▶ [DATASET RECORDS]:
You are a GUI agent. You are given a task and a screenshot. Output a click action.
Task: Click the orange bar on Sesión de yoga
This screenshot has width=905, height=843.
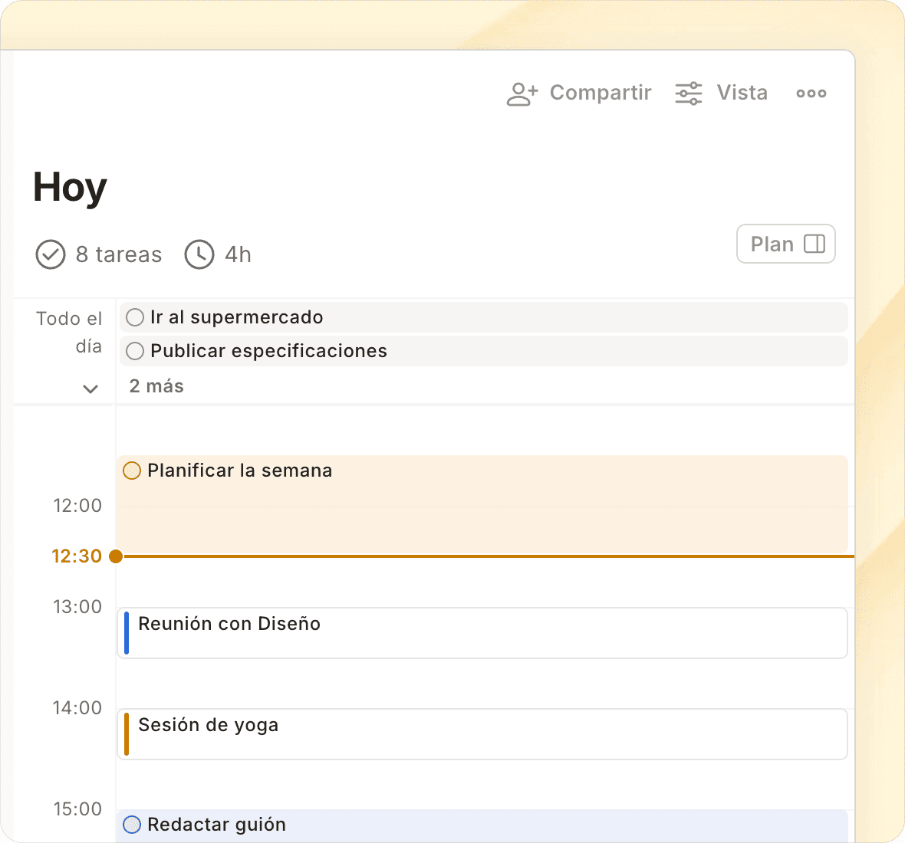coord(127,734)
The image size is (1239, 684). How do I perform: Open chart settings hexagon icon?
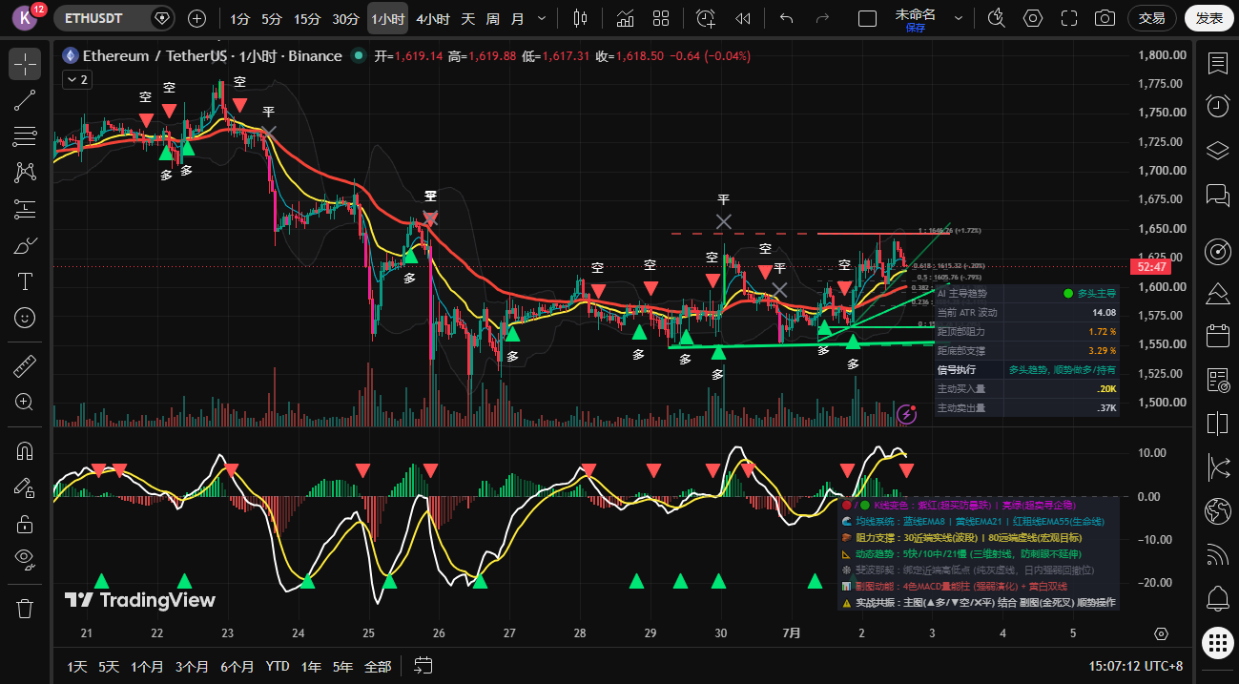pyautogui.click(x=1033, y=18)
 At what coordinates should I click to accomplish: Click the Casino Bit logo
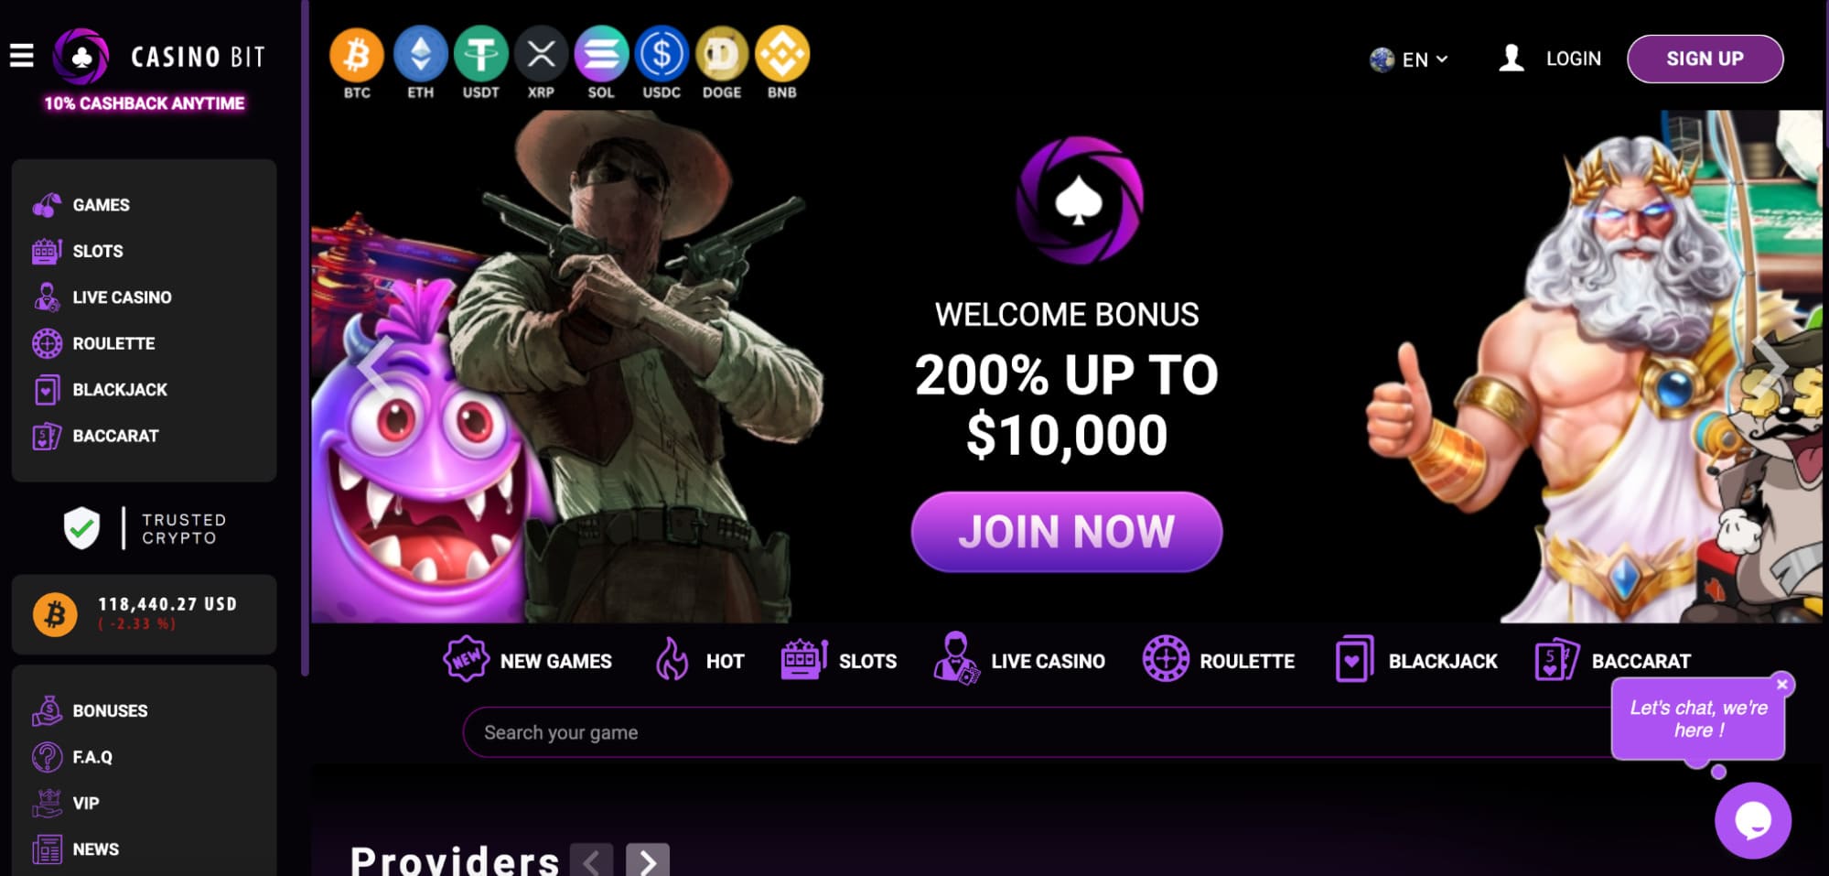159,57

▶ [WRITTEN INSTRUCTION]:
Pick out every line in the rows above that contains the word "screenshot", and copy each one in full.

▶ [THE RESULT]:
You are a GUI agent. You are given a task and a screenshot. Output a click action.
This screenshot has width=905, height=843.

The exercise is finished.